Data for review:

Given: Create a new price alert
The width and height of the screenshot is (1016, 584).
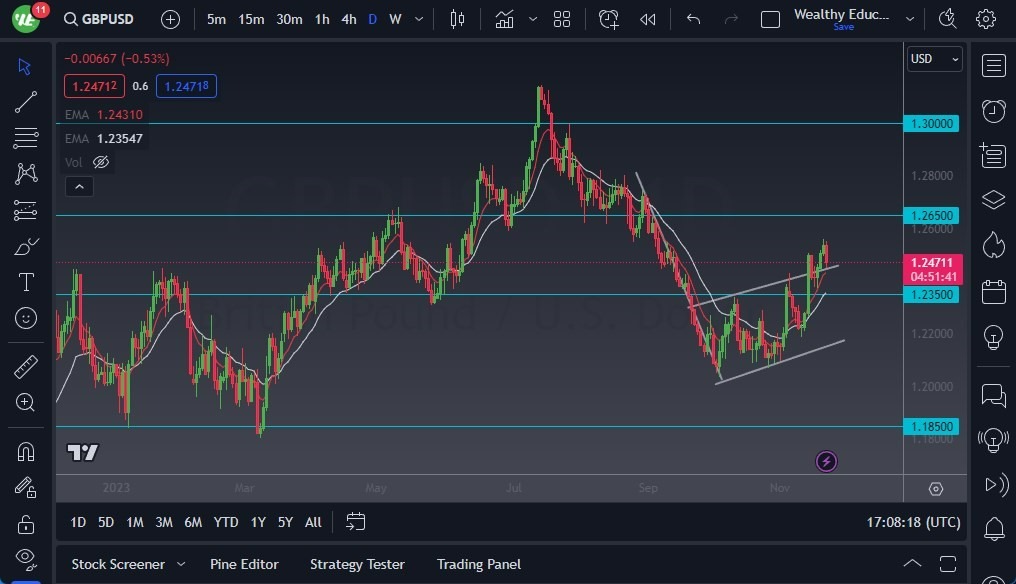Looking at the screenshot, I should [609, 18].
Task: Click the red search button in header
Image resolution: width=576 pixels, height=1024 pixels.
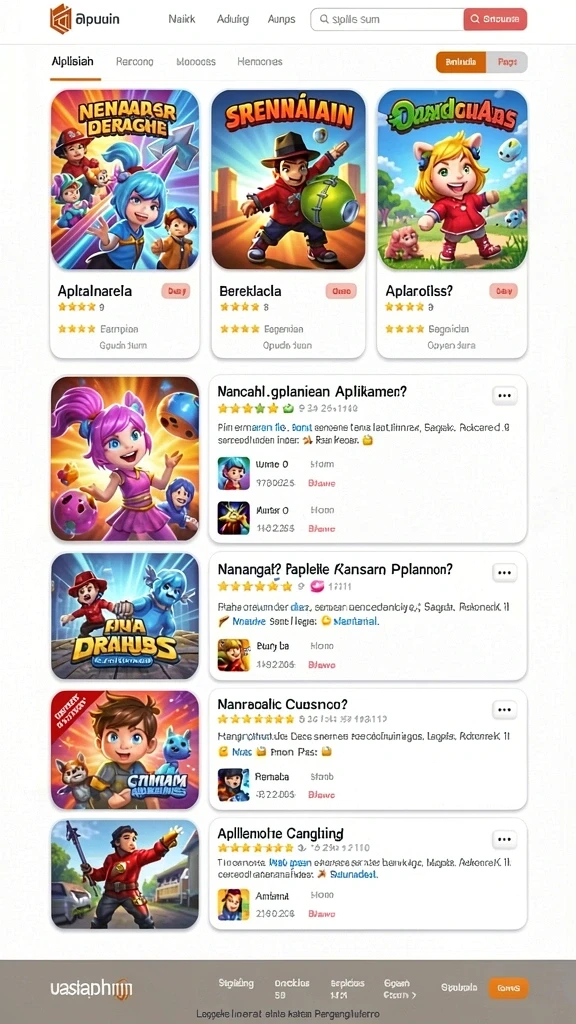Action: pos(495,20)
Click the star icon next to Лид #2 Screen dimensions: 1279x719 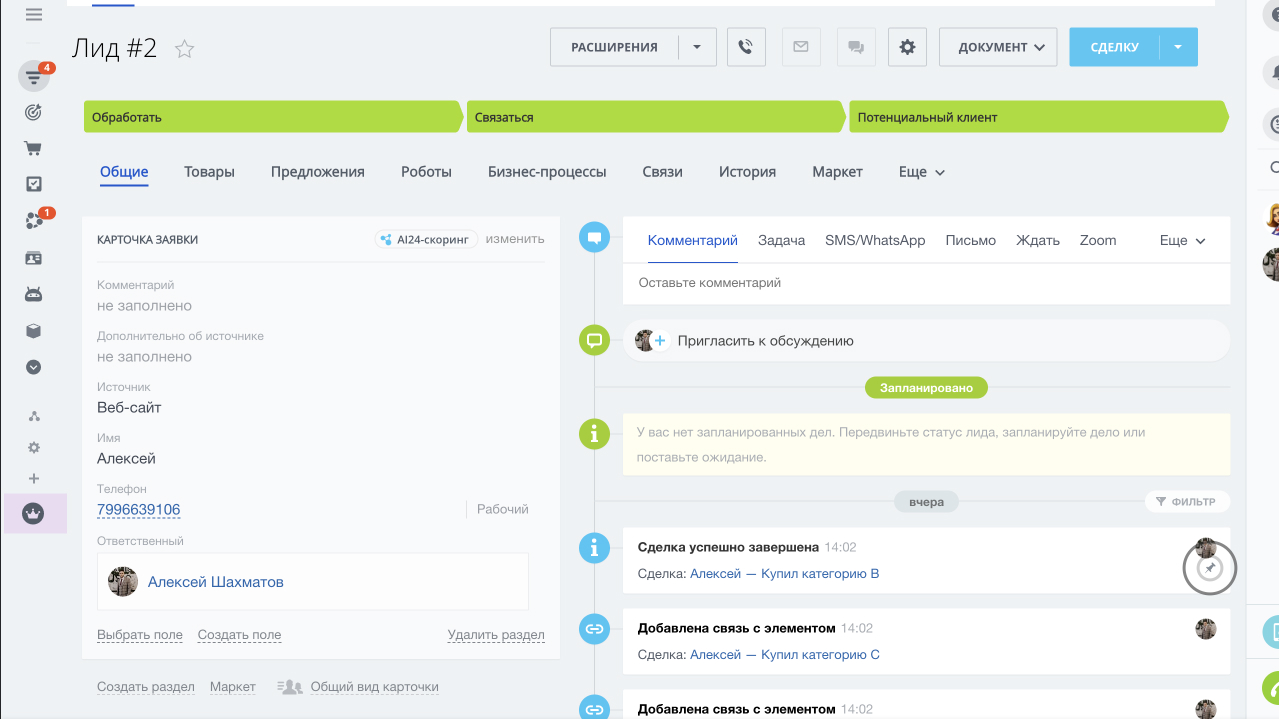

Action item: A picture must not appear in the copy. Transcribe exactly the lines from the one with "Image resolution: width=576" through the final line of the entries, both included, and no more.

Response:
Image resolution: width=576 pixels, height=1024 pixels.
Action: pos(495,20)
Click the star icon next to Лид #2 Screen dimensions: 1279x719 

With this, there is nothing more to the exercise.